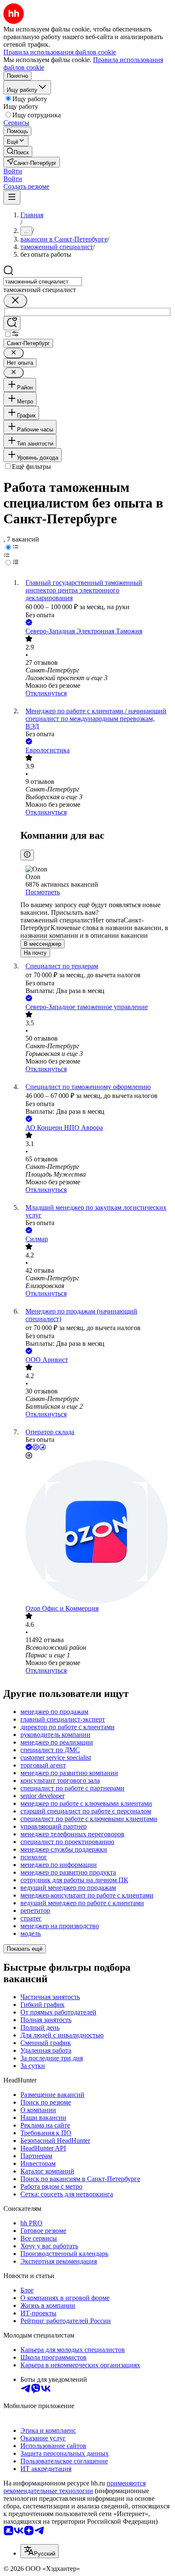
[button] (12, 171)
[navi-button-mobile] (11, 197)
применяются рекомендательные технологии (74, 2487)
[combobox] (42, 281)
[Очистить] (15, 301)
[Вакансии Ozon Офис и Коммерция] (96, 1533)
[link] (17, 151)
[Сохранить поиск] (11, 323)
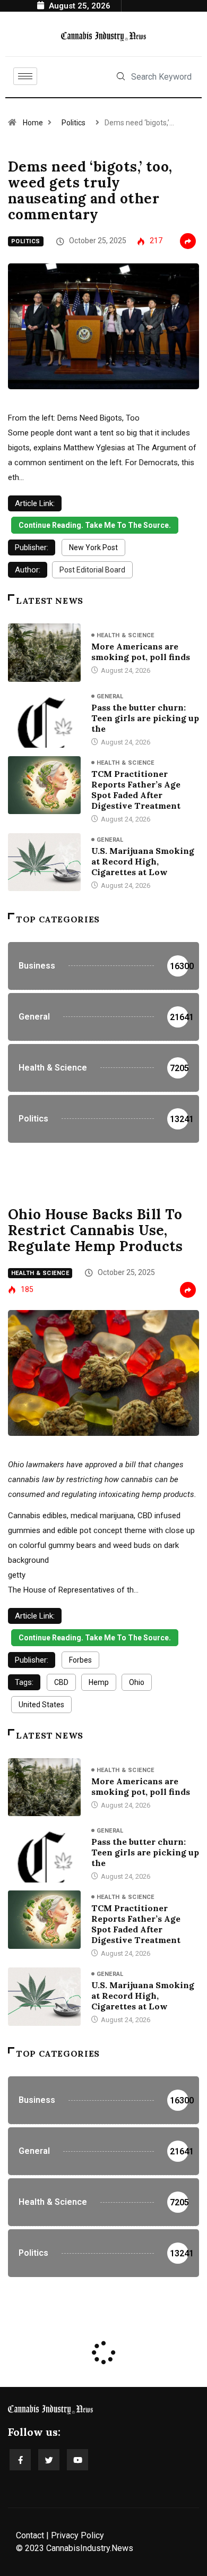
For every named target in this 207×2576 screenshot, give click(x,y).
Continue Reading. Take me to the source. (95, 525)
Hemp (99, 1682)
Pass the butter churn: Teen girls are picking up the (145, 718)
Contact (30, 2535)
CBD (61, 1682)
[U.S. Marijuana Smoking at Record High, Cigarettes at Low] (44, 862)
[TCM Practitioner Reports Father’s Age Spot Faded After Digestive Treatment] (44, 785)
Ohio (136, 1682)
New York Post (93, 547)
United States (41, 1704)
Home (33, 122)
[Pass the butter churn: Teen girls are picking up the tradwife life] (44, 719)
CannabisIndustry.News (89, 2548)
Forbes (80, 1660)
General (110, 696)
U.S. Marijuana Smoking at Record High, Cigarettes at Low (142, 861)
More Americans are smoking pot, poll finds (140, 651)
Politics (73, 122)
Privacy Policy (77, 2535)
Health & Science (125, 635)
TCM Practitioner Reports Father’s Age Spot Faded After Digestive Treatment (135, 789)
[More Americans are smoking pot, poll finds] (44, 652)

━━━━━━━━━━━━━━━━

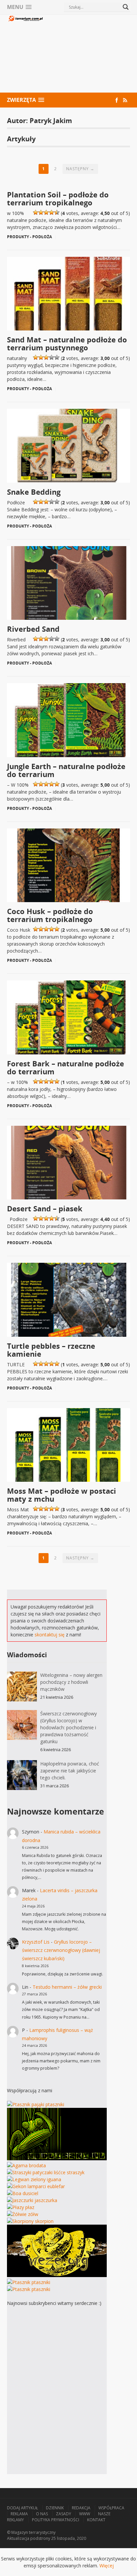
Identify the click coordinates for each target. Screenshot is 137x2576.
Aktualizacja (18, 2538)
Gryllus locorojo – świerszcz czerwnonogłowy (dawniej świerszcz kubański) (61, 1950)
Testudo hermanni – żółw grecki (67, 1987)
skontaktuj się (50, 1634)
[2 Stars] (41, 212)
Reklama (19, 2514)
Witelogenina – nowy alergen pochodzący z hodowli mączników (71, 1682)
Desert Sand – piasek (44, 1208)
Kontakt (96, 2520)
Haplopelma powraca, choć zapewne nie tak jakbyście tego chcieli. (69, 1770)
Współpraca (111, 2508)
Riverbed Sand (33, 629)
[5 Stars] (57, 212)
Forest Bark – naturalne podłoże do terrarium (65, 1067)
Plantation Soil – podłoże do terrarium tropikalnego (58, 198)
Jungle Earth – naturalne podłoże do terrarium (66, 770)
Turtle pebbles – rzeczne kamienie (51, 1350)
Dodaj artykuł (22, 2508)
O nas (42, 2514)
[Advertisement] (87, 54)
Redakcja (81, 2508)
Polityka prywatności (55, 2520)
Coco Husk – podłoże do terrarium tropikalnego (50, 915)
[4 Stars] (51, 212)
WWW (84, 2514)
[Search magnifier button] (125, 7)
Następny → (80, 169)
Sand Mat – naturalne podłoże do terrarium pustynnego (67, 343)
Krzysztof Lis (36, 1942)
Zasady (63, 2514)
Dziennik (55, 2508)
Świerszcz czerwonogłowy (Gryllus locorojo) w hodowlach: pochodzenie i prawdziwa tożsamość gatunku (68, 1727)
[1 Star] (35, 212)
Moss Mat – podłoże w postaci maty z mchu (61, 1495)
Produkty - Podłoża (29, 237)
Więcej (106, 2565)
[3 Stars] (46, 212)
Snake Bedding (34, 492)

━━━━━━━━━━━━━━━━

__Directions for this task__
Check each line of the entries above for the string "Cigarettes", and return those that contain it.

__Your solution__
[U.S. Marijuana Smoking at Record High, Cigarettes at Low] (44, 862)
U.S. Marijuana Smoking at Record High, Cigarettes at Low (142, 861)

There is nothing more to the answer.